Kedua, punya struktur yang kuat. Struktur yang kuat di sini tidak hanya pemimpin, namun timnya juga seimbang.

Saling melengkapi dan bisa membantu yang lain jika dibutuhkan. Struktur yang kuat berarti juga ada budaya learning transfer antarsesama anggotanya. Struktur yang kuat juga berarti setiap tim punya satu pemahaman akan tujuan.

Ketiga, adanya dukungan sumber daya. Setiap orang memiliki sumber daya yang berbeda. Misalnya jika kita memiliki tim dari Jakarta dan Maluku, mereka punya akses sumber daya yang berbeda.

Jadi, meta leader harus memastikan apakah dalam pembagian tugas, mereka punya akses sumber daya yang dibutuhkan.

Terakhir adalah shared mindset. Dengan tim yang beragam dari segi latar belakang dan tempat tinggal, memiliki pola pikir yang sejalan akan sangat membantu.

Pola pikir bahwa apa yang dikerjakan memiliki dampak bagi banyak orang. Pola pikir jika kita semua bagian penting. Pola pikir seperti ini perlu ditanamkan.

Meta leader memahami ini sebagai cara mereka untuk membangun kerja tim yang solid. Meta leader berusaha membuat iklim kerja yang inklusif, yang membuat semua orang di dalamnya merasa berharga dan bisa mendapatkan banyak pelajaran.

Meta leader mendorong semuanya untuk berkontribusi sesuai dengan kemampuannya. Terlebih, membuat semua orang merasa engage dengan pekerjaannya akan menghasilkan banyak manfaat.

Salah satunya adalah meningkatnya moral dan semangat kerja. Menurut survei Gallup 2022, 41 persen karyawan akan lebih jarang absen jika mereka engage dengan pekerjaannya. Hal ini tentunya menjadi pertanda bahwa mereka semangat dalam bekerja.

Membentuk Meta Leader

Meta leader memiliki banyak keunikan. Kita lihat banyak contoh meta leader yang mampu menciptakan banyak sektor bisnis dan pergerakan di berbagai bidang.

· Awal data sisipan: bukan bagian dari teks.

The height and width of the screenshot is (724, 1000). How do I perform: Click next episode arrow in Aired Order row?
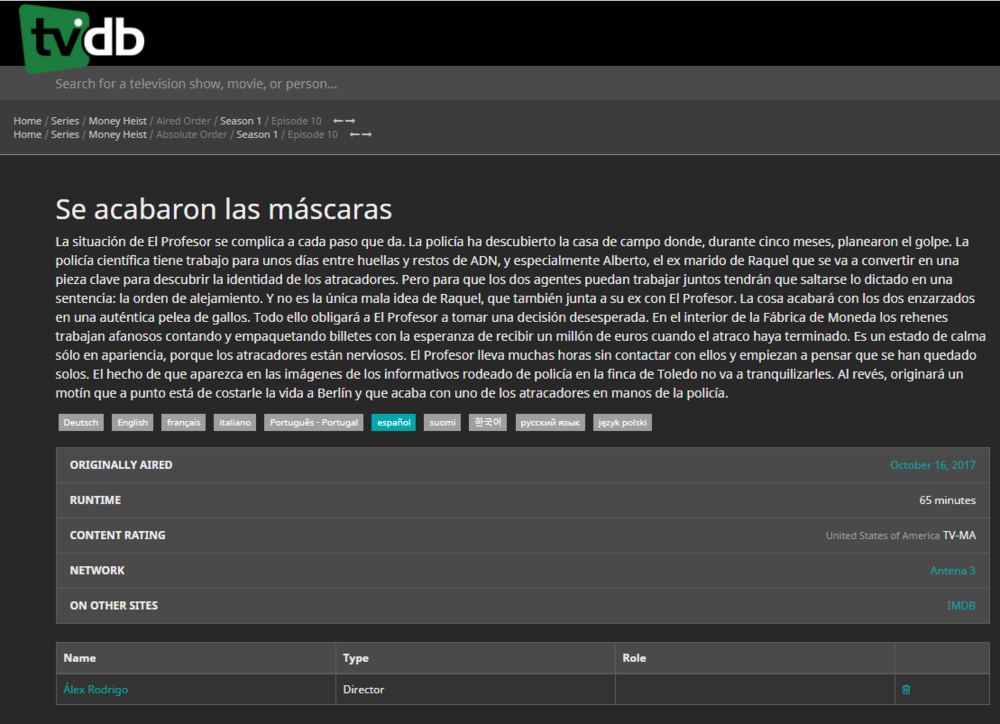click(350, 121)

Budi Gunadi Sadikin merupakan contoh lain dari seorang meta leader di Indonesia. Dia tidak memiliki pengalaman dan bahkan latar belakang kesehatan. Jejak kariernya beragam.

Dia adalah lulusan jurusan Fisika Nuklir. Awal mula kariernya berkiprah di sektor teknologi dan bekerja di IBM Asia Pasifik dan Indonesia.

Kemudian, dia merambah ke sektor keuangan, lalu ke sektor peleburan aluminium. Dia juga pernah memimpin Satuan Tugas Pemulihan Ekonomi Nasional.

Rekam jejak yang beragam menjadi aset baginya untuk melaksanakan tugasnya sebagai Menteri Kesehatan.

Retno Marsudi juga termasuk sosok meta leader. Retno adalah seorang diplomat yang mampu menyatukan berbagai kepentingan.

Ketika COVID-19 melanda, Retno mampu mengamankan pasokan vaksin berkat keahlian diplomasinya. Dia membuktikan bahwa urusan diplomasi itu bisa dilakukan oleh siapapun tanpa terkecuali.

Dari cerita singkat berbagai tokoh meta leader, mereka memiliki empat core principle yang harus dimiliki oleh pemimpin masa kini: rasa ingin tahu, rendah hati, dan life-long learner, dan konektor.

Empat sifat prinsip ini yang nantinya akan membuat kita menjadi pemimpin yang lebih baik, pemimpin yang mengayomi, pemimpin yang memiliki pengetahuan luas, dan pemimpin yang inovatif dan kreatif.

Indonesia dan dunia global membutuhkan sosok pemimpin hebat yang mampu menjadi konektor yang dapat menjembatani banyak pihak.

Meta leader akan semakin dibutuhkan untuk menghadapi krisis yang terjadi di dunia ini.

Namun, saya yakin, akan muncul pemimpin hebat yang sensitif terhadap masalah global dan domestik, bergerak untuk menyelesaikannya satu per satu, dan bisa merangkul banyak orang!